TO DO:
A. Can you condense the paragraph beginning "But some have argued cogently" in the BBC passage below into a short list that keeps its main facts?
B. How would you extend the BBC passage below, starting after its last sentence?

EXERCISE TEXT:
* * * * * * *

Which brings us to competition. You don't need to be Adam Smith to feel that the BBC is, as one competitor put it to me, "a license-funded behemoth which sits there imperiously," crowding out commercial players. One extreme solution to this problem -- favored by the likes of James Murdoch -- is to eliminate the license fee altogether and have the BBC stand (or not) on its own two feet, just like everyone else. Hewlett argues that Murdoch's is a minority view and unrealistic to boot. Like it or not, he says, the BBC is "part of the furniture."

But some have argued cogently for paring the BBC back considerably by eliminating one or two of the television stations or getting it out of the pop music industry altogether, where the commercial sector does just fine. Others think that the BBC should be limited to the news and that everything else (drama, entertainment, sports) should be available by subscription.

Tate dismisses the notion of a highly streamlined BBC devoted only to high-culture programming. "The idea that we'd do some Himalayan Height of highbrow shows? Yes, you can do it. But that's not the BBC. We will not be the public service broadcaster of last resort."

* * * * * * *

INFORMATION:

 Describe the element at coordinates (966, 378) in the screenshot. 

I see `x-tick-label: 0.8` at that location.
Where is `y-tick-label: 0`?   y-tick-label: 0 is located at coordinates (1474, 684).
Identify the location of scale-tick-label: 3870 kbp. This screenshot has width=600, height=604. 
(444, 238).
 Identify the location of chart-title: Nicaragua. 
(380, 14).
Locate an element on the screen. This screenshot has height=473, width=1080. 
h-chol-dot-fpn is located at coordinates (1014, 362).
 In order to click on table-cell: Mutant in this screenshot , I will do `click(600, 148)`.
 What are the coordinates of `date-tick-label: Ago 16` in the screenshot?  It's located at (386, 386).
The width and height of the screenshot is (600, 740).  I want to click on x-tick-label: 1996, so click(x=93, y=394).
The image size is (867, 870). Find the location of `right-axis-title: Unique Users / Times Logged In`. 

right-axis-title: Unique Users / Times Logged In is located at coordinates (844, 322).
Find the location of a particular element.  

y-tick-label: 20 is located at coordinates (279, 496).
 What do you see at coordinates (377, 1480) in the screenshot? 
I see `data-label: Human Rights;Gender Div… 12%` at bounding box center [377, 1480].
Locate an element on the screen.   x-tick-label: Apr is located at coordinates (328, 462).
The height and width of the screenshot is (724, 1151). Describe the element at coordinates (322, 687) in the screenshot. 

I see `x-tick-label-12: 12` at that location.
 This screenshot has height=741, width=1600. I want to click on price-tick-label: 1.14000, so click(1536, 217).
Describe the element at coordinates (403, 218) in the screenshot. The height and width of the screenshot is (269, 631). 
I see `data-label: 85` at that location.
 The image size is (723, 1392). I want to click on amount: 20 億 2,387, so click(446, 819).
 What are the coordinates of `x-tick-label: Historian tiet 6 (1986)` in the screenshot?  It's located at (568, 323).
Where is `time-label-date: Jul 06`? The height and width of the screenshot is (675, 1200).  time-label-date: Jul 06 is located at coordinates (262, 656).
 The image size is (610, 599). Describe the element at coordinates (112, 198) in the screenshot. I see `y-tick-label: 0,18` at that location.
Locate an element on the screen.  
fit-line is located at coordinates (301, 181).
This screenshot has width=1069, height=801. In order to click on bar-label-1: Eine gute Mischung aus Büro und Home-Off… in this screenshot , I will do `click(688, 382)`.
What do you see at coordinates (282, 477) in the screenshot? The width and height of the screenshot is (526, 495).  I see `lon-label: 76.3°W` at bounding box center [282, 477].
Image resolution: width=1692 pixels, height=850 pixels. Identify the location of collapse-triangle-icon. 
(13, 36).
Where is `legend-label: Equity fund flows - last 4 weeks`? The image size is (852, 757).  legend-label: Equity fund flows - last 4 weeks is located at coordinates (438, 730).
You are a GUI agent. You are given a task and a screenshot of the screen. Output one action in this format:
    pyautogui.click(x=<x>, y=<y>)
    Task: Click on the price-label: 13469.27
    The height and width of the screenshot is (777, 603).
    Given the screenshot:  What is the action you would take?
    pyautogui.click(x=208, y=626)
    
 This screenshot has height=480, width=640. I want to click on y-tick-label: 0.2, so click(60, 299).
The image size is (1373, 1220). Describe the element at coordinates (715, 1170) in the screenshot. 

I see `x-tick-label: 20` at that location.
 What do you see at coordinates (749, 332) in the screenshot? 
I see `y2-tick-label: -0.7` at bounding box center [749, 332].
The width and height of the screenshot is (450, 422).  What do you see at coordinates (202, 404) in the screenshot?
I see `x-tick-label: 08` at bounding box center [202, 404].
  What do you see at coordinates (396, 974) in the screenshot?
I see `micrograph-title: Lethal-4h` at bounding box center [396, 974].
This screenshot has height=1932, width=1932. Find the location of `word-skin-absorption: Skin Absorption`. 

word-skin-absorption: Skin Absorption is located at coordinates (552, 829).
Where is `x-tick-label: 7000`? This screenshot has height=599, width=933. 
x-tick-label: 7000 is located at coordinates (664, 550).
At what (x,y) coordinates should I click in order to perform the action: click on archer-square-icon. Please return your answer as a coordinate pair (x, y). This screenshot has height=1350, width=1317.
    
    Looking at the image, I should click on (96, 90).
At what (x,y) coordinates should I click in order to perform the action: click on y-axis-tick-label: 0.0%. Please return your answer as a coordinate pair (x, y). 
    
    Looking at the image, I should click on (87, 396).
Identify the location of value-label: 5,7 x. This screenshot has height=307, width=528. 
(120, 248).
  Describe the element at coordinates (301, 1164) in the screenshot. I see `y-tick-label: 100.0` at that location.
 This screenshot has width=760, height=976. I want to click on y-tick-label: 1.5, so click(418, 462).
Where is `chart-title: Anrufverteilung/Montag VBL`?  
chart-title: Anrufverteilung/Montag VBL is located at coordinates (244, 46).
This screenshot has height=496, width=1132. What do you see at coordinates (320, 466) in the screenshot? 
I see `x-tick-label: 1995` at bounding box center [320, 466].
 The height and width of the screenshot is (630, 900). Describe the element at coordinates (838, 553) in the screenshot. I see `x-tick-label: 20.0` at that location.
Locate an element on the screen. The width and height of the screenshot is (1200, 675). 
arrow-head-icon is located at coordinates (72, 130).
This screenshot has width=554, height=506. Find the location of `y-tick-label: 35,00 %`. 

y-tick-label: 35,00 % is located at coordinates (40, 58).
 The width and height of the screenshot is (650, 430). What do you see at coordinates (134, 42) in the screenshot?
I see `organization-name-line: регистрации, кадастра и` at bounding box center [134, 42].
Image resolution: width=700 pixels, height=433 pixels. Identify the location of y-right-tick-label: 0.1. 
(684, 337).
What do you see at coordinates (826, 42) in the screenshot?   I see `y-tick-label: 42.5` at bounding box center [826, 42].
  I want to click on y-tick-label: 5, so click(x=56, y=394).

* * * * * * *

TASK ANSWERS:
A.
- Some argue convincingly for cutting the BBC back a lot. One option is dropping one or two of its television stations. Another is taking it out of pop music entirely, where commercial broadcasters do fine.
- Others want the BBC limited to news, with drama, entertainment and sports offered by subscription.

B.
In Tate's defense, even some of the BBC's competitors feel that it's done more good than harm, at least in the realm of television. Chris Shaw is the senior program controller at Channel 5, the smallest commercial television network in the United Kingdom. According to Shaw, the BBC sets "a high bar for impartiality," to which all U.K. news broadcasters must adhere. It explains why, to his mind, Britain's Sky TV is far better than America's Fox News, for example. Shaw also credits the BBC with having created such amazing technologies as the immensely popular iPlayer precisely because it has the resources -- courtesy of the license fee -- to attempt those innovations and risk failure. "None of the commercial networks can match the BBC for technological innovation and no one has invested as much money in their Web site," Shaw said.

But if, as many argue, you don't make everyone else better off in television by making the BBC worse, is that equally true of the Internet? That's a much trickier question. Because whereas you can make the case that the BBC is not directly competing with its commercial rivals for advertising dollars in TV and radio, in the wide world of the Internet, it is. That's because in the online world, eyeballs equal cash. As Hewlett put it: "If the eyeballs are sitting on the BBC site, they're not sitting elsewhere."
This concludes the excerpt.